Dlaczego rozwożący kartony kurier codziennie ma sprawdzane prawo jazdy, a wożący ludzi kierowca Ubera, Bolta czy FREENOW już nie?

Biznes Moto Dołącz do dyskusji
Dlaczego rozwożący kartony kurier codziennie ma sprawdzane prawo jazdy, a wożący ludzi kierowca Ubera, Bolta czy FREENOW już nie?

W niedawnym wypadku śmiertelnego potrącenia 14-latka Warszawie sprawca – kurier UPS – miał zakaz prowadzenia pojazdów i wygasłe prawo jazdy.

Najbardziej konsekwentnie reaguje na to InPost – jako pierwsza polska firma dostawcza uruchomił on codzienną automatyczną weryfikację licencji swoich kurierów. Jak podkreślił prezes InPostu Rafał Brzoska, „dzięki nowym rozwiązaniom (…) automatycznie i codziennie (co 24 godziny) weryfikujemy ważność prawa jazdy kurierów”.

Już pierwszego dnia testów system wykrył aż sześciu kurierów z nieważnymi licencjami i ci pracownicy już następnego dnia nie wyjechali na drogi pod flagą InPostu. Polityka firmy jest jasna: bezpieczeństwo na drodze to priorytet. Nieprzypadkowo też Brzoska apelował do rządu, by ułatwić wszystkim firmom transportowym dostęp do takiego narzędzia.

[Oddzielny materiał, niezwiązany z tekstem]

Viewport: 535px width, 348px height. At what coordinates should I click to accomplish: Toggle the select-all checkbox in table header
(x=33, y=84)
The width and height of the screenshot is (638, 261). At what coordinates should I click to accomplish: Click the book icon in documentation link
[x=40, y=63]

Swego czasu w mediach społecznościowych zaapelował „o umożliwienie wszystkim pracodawcom możliwości szybkiej weryfikacji każdego z kierowców” – bo „możliwości techniczne już są”.

Równolegle policja też poddawała kontroli kurierów – efekty pokazują, że potrzebna jest czujność. Podczas akcji „Kurier lokalnie” mazowieccy funkcjonariusze przez dwa dni sprawdzili 2289 kierowców, w tym 625 kurierskich. Ujawniono 3 osoby z zakazem prowadzenia, 7 prowadzących po alkoholu i 4 po narkotykach.

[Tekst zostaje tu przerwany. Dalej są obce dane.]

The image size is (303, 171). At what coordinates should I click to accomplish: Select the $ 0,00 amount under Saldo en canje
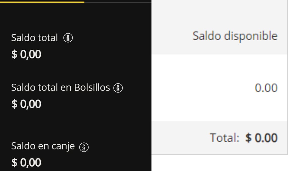[26, 163]
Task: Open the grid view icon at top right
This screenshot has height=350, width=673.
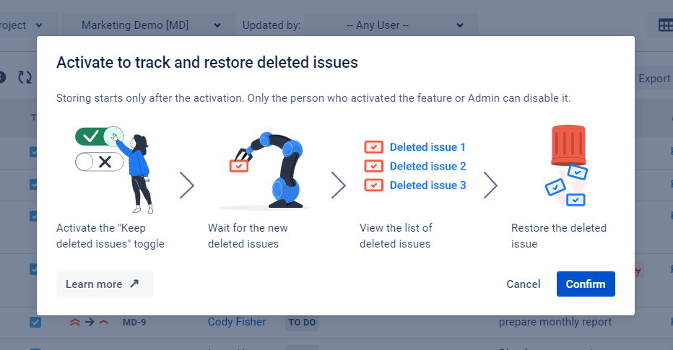Action: click(665, 25)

Tyle tylko, że obecnie w Polsce kartony mają wyższe standardy bezpieczeństwa od ludzi

Tymczasem w świecie przewozów osób przez aplikacje sytuacja wydaje się – paradoksalnie – bardziej luźna.

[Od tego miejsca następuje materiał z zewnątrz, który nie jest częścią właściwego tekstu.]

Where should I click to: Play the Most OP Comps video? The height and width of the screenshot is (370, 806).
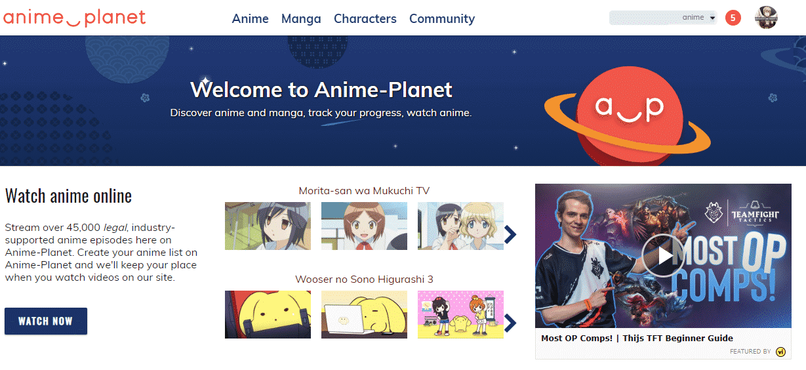coord(663,256)
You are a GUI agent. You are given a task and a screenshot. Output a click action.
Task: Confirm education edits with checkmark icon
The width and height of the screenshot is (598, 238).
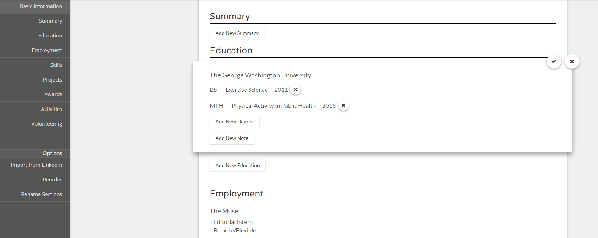553,61
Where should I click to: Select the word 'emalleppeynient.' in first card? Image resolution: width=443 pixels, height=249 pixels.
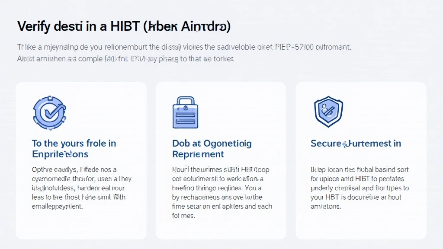point(58,206)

Od 17 czerwca 2024 r. prawo wymaga, by kierowcy tak popularnych i lubianych usług, jak te Ubera, Bolta czy FREENOW posiadali ważne polskie prawo jazdy.

Jednak w praktyce egzekwowanie tego przepisu bywa niewystarczające: według RMF FM jeszcze jakiś czas temu aż 70% skontrolowanych warszawskich kierowców aplikacji nie miało wymaganego polskiego dokumentu.

Dalsze kontrole potwierdzają problem: między czerwcem a wrześniem 2024 policja zweryfikowała 786 kierowców aplikacji i u 568 z nich stwierdzono brak polskiego prawa jazdy (mandaty po 2000 zł i w niektórych przypadkach kary sądowe). Firmy przewozowe próbują się bronić twierdzeniem, że weryfikują licencje kierowców (przy rejestracji i poprzez bazę CEPiK), ale twarde policyjne dane nie pozostawiają złudzeń.

W praktyce oznacza to, że każdego dnia ryzykujemy, zabierając się do samochodu z przypadkowym kierowcą.

W obliczu tych liczb razi absurd: system codziennej weryfikacji, do którego dostęp mają dziś firmy kurierskie, nie jest stosowany przez firmy przewozowe osób. Kierowca z paczką sprawdzany jest każdego ranka, zanim ruszy, a przewoźnik z aplikacją po przejściu wstępnej weryfikacji raz na ruski rok trafia na policyjny patrol.

W naszej ocenie to gigantyczne zagrożenie, zarówno dla pasażerów, jak i pieszych i innych uczestników ruchu drogowego.

Zapytaliśmy FREENOW, Ubera, Bolta i iTaxi na temat tego jakie są ich procedury

I niestety, tak jak podejrzewaliśmy, weryfikacja prawa jazdy kierowców nie odbywa się „na żywo”. Warto przy tym zauważyć, że każda z pytanych przez nas osób, pomimo braku wyraźnie zawartych w pytaniu sugestii, dość trafnie odczytała wnioski, do których zmierzamy z naszą publikacją.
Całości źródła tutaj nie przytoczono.